Understanding memory usage in python

Tags:

memory

I'm trying to understand how python is using memory to estimate how many processes I can run at a time. Right now I process large files on a server with large amounts of ram (~90-150GB of free RAM).

For a test, I would do things in python, then look at htop to see what the usage was.

step 1: I open a file which is 2.55GB and save it to a string

with open(file,'r') as f:
    data=f.read()

Usage is 2686M

step 2: I split the file on newlines

data = data.split('\n')

usage is 7476M

step 3: I keep only every 4th line (two of the three lines I remove are of equal length to the line I keep)

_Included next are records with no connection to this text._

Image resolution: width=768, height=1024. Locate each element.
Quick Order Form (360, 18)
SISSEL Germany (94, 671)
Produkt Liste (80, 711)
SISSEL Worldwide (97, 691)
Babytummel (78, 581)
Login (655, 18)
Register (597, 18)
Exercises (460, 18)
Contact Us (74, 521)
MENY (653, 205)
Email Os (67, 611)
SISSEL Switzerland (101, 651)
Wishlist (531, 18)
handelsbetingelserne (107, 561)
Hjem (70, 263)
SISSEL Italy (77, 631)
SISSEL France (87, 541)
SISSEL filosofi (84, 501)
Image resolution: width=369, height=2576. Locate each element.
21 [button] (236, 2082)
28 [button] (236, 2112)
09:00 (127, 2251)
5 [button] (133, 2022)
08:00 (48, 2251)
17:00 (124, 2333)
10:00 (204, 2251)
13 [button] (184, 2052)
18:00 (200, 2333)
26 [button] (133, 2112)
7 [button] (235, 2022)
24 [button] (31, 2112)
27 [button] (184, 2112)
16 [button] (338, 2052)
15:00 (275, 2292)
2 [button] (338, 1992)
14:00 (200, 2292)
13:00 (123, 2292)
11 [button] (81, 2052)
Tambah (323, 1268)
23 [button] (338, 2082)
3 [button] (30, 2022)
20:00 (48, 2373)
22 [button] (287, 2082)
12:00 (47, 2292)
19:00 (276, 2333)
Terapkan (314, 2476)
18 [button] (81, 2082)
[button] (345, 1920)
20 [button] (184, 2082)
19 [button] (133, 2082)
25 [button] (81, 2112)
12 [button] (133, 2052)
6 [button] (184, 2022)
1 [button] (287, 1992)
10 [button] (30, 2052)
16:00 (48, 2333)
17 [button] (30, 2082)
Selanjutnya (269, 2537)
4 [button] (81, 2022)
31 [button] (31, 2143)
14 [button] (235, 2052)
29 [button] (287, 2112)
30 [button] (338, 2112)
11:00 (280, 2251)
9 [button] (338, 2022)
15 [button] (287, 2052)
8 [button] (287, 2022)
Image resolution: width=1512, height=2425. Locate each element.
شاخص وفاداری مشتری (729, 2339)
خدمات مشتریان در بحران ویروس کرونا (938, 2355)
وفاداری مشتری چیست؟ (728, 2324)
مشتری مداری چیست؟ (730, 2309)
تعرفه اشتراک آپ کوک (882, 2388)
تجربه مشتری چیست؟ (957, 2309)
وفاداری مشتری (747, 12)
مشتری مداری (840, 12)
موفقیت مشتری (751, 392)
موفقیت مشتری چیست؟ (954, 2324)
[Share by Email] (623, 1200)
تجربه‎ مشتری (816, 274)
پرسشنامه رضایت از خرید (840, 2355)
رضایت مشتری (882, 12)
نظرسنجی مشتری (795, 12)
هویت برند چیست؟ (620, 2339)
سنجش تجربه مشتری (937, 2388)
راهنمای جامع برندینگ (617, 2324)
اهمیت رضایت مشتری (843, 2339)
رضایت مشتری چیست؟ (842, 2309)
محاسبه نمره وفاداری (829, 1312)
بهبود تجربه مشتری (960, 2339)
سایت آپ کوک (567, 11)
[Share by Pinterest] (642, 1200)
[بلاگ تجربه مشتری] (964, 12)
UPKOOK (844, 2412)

data=[data[x] for x in range(0,len(data)) if x%4==1]

usage is 8543M

step 4:I split this into 20 equal chunks to run through a multiprocessing pool.

l=[] 
for b in range(0,len(data),len(data)/40):
    l.append(data[b:b+(len(data)/40)])

usage is 8621M

step 5: I delete data, usage is 8496M.

There are several things that are not making sense to me.

In step two, why does the memory usage go up so much when I change the string into an array. I am assuming that the array containers are much larger than the string container?

in step three why doesn't the data shrink significantly. I essentially got rid of 3/4 of my arrays and at least 2/3 of the data within the array. I would expect it to shrink accordingly. Calling the garbage collector did not make any difference.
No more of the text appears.